En juin 2023, débutera une nouvelle vague de négociations, afin d’ajuster le dispositif. Selon le ministre, un ralentissement de l’inflation des matières premières et du fret maritime sont à prévoir au deuxième semestre.

Une accalmie prévue en 2024

Après la rapide et forte hausse de 2022, l’inflation devrait se stabiliser cette année autour de 6 %, un niveau toujours élevé. L’année sera marquée par deux périodes distinctes : un pic attendu au premier semestre, suivi d’une décrue progressive mais très nette, sur le reste de l’année.En glissement annuel, l’inflation descendrait alors à 4 % au quatrième trimestre 2023. 

Puis, en 2024 et 2025, la Banque de France annonce un niveau de l’indice des prix à la consommation pour les ménages français situé respectivement autour des 2,5 et 2,1 %.

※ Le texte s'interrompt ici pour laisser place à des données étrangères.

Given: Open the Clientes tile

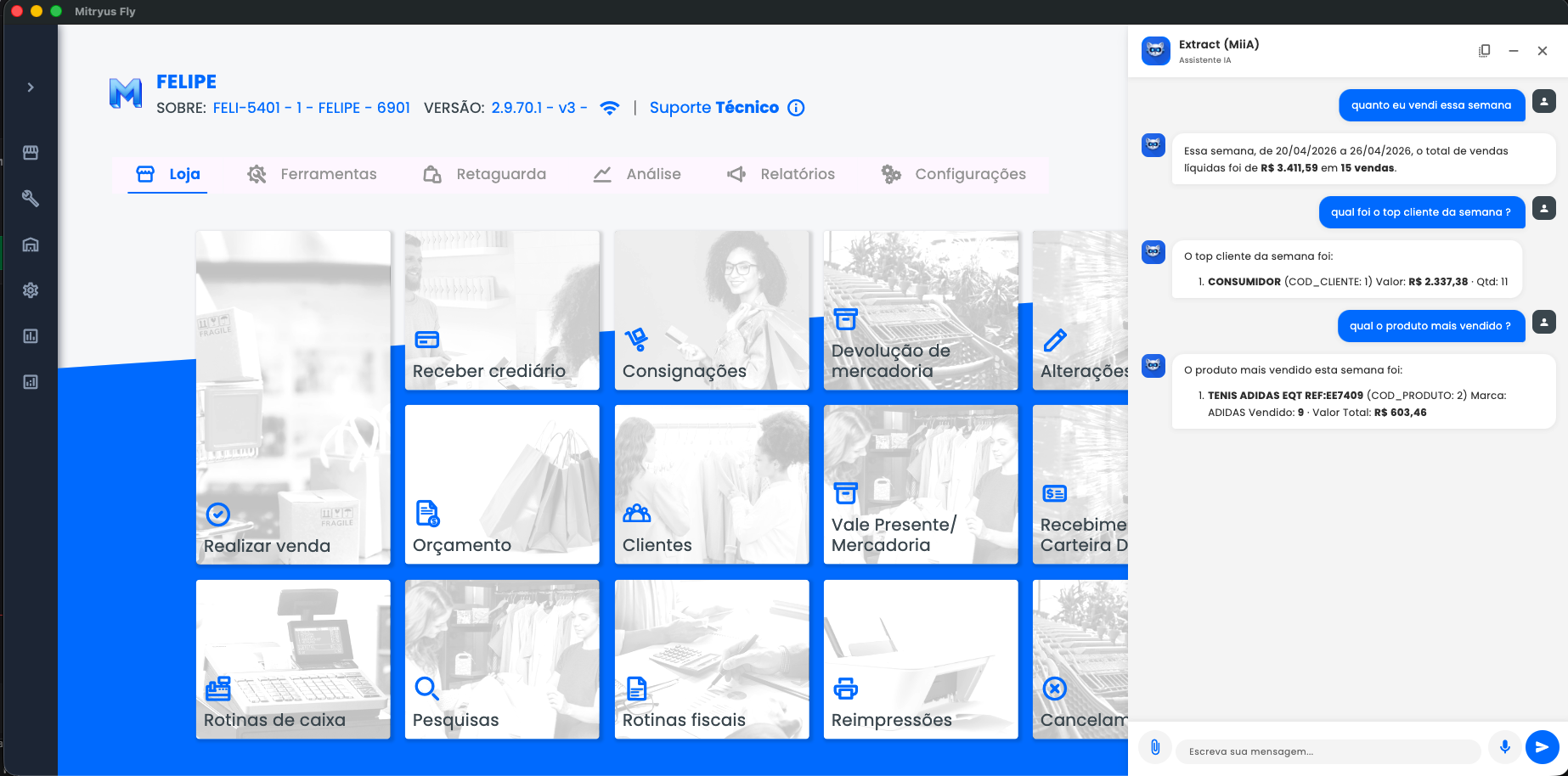Looking at the screenshot, I should (712, 484).

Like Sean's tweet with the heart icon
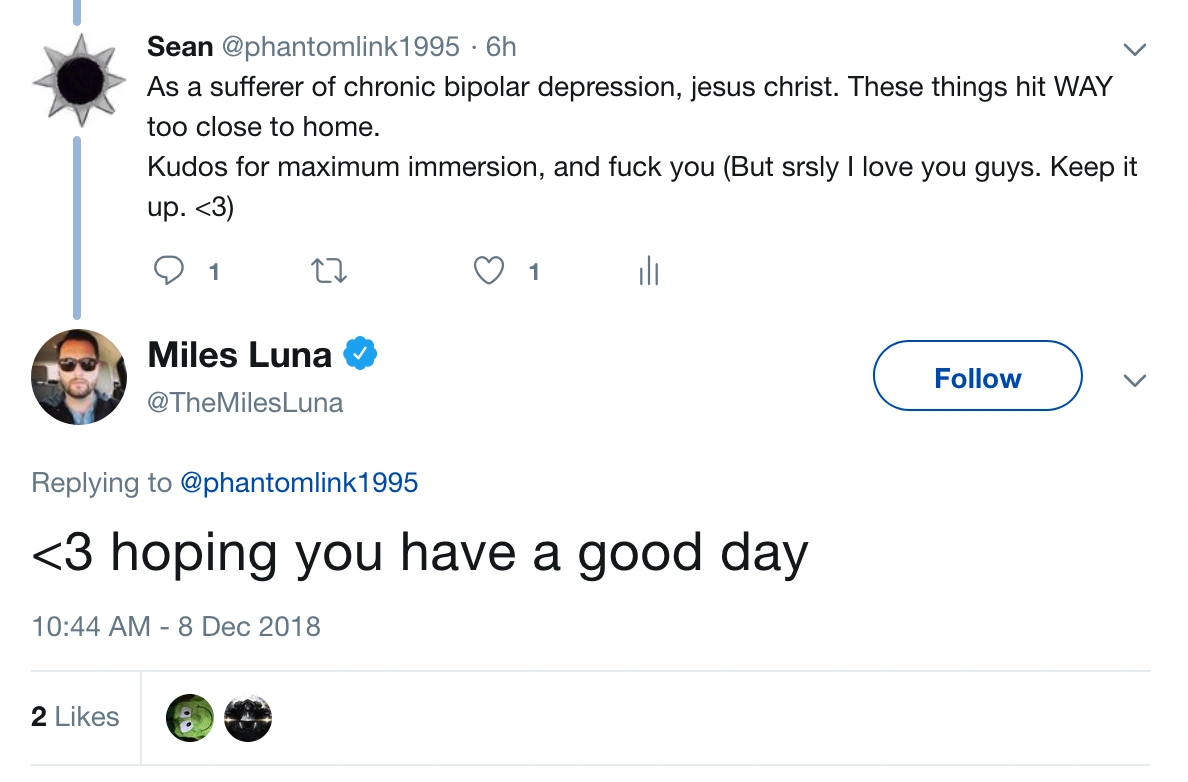(488, 271)
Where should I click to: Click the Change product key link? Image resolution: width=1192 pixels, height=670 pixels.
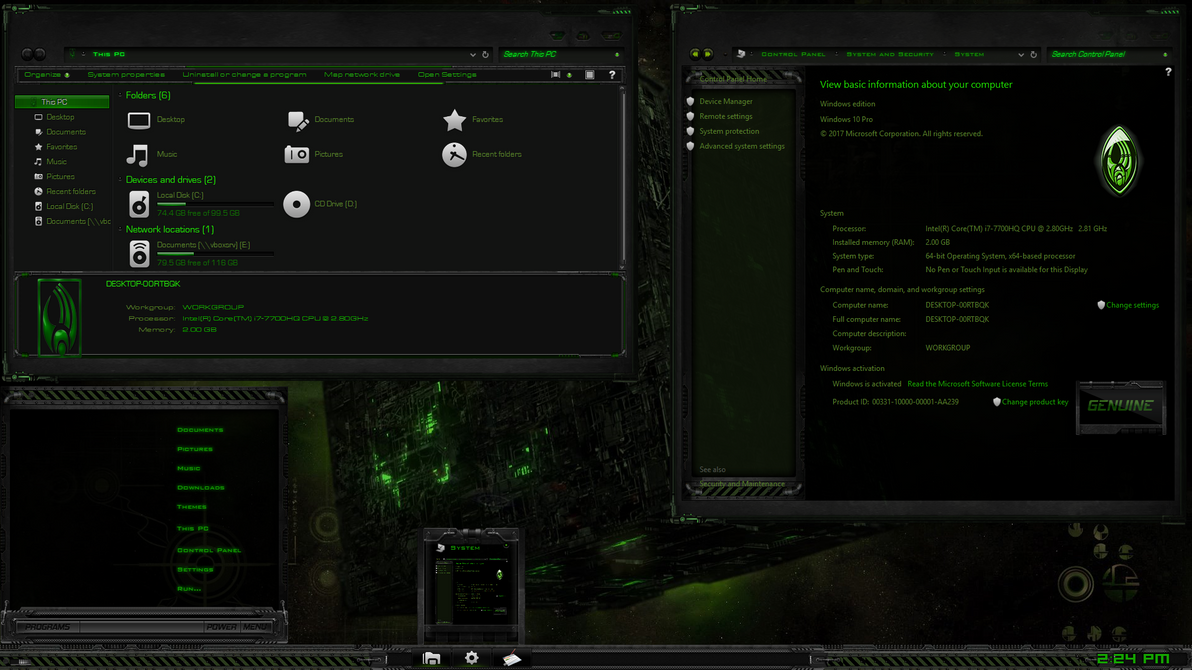pos(1034,402)

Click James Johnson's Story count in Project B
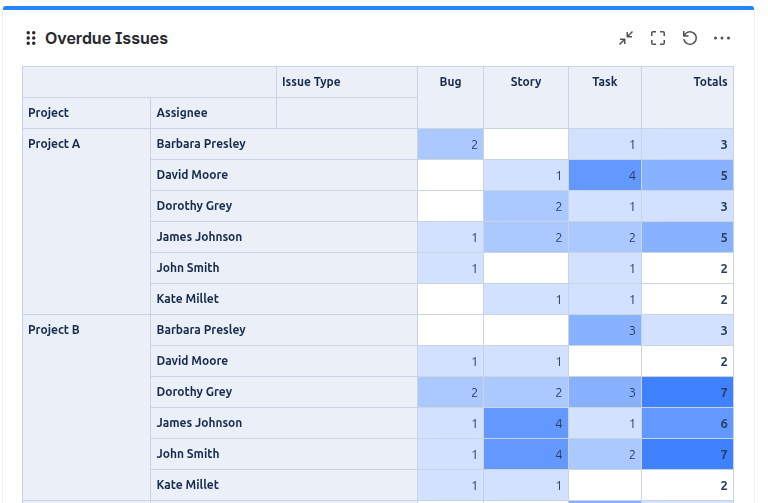pyautogui.click(x=526, y=423)
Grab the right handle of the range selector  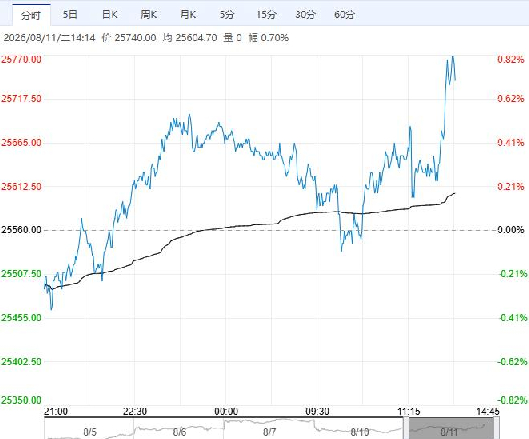[x=497, y=429]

Concernant la croissance, une très nette baisse est en revanche prévisible pour 2023, alors que celle-ci se situait à 2,6 % en 2022. Selon plusieurs publications économiques et premières prévisions estimatives, la stabilité économique devrait être de retour en 2024-2025, avec un premier retour à la hausse du PIB, à 1,2 % puis à 1,8 % d’ici trois ans.

En attendant, les acteurs du retail et du commerce dans leur ensemble devront donc s’habituer à une nouvelle expression : s’armer de patience.